Along with the new field of metagenomics, NGS has been harnessed to directly address these limitations.
The promise of metagenomics
Metagenomics was developed in the late 1990s for the function-based analysis of mixed environmental DNA species – and the existence of genes or genetic variations causing resistance. Metagenomics was directly aimed to address limitations in culturing and PCR amplification.
In its early years, metagenomics was principally targeted at recovery of novel biomolecules from environmental samples. The emergence of NGS, however, opened up wholly new frontiers – above all, to allow a fraction of the DNA in the sample to be isolated and sequenced, without cloning.
Metagenomics has been used to identify a range of antibiotic resistance genes, including tetracycline, aminoglycosides, bleomycin and β-lactamase.
The fight against resistant bacteria is likely to intensify in the years to come. In May 2014, ‘Cell Biology’ published the results of “the largest metagenomic search for antibiotic resistance genes in the DNA sequences of microbial communities from around the globe.” The findings illustrate the scope of the challenge: “bacteria carrying those vexing genes turn up everywhere in nature that scientists look for them.”
Challenges ahead
NGS is no doubt going to play a major role in this process. In spite of its novelty, it has already proven to be user-friendly for clinical laboratories. Last year, researchers showed it to be capable of integrating whole genome sequencing into the routine, daily workflow of a laboratory and rapidly resolve complex bacterial populations. NGS succeeded in identifying all ‘mixed-sample’ organisms taken from primary isolation plates. These included strains with scarce reads, notwithstanding an extremely low depth of coverage across its genome.

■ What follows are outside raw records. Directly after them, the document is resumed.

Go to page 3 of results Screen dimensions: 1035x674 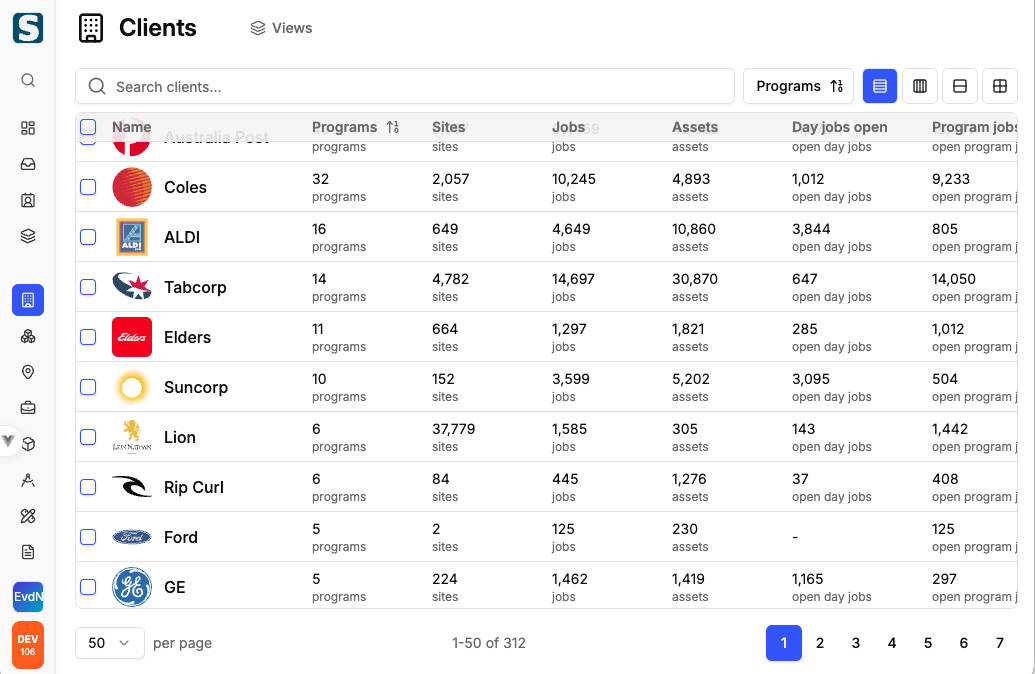[x=856, y=643]
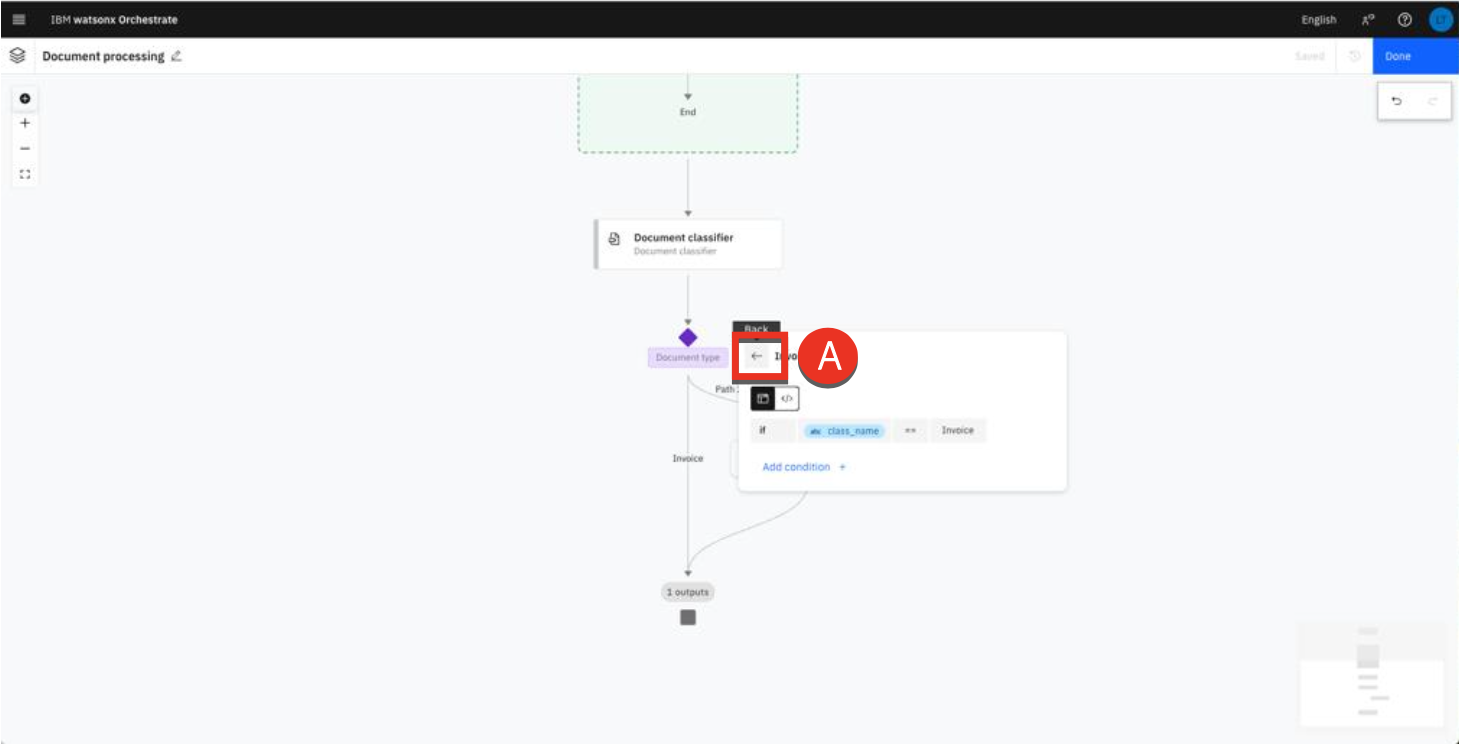Click the class_name variable field

(x=844, y=431)
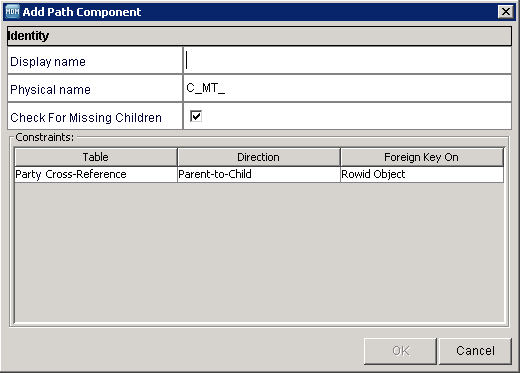The height and width of the screenshot is (373, 520).
Task: Close the Add Path Component dialog
Action: 505,12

However, there is still some way to go. Key issues include the need to establish a reference genome database to archive, access and exchange the massive amount of data which is still to be generated. Some experts have called for the database to be open and accessible to the global scientific community.
A related challenge is that of interdisciplinary skills and collaboration. The analysis of NGS data requires a variety of specialists, namely “clinical and biomedical informaticians, computational biologists, molecular pathologists, programmers, statisticians, biologists, as well as clinicians.” Given that laboratories or other single institutions are unlikely to have all these skills in-house, an open database would again be the best means to find collaborative solutions.
Limits to Moore’s Law
The greatest driver of NGS adoption will be cost. The Human Genome Project cost around USD 3 billion. NGS can reduce this to “a few thousand dollars”, and achieve it much faster.
So far, NGS seems to be one of a handful of technologies challenging Moore’s Law, which describes a long-term trend of computing power doubling every two years. Compared to $95.2 million in costs per genome estimated in autumn 2001, the figure has since fallen by over 25,000 times. The decline has however not been uniform. Typically, costs had been dropping at an average of 70% a year between 2001 and 2007. In 2008, however, they fell massively, to $342,500 per genome in October compared to $7.1 million the previous year. This was wholly due to the move from Sanger-based to NGS sequencing technologies.
Costs per genome were estimated to be just over $4,000 in January 2014.
NGS, of course, has a variety of uses. It is seen as a tool to revolutionize molecular biology, molecular epidemiology and predict the evolution of bacteria. However, the fight against the menace of antibiotic resistance is likely to be one of its highest profile uses in the years to come.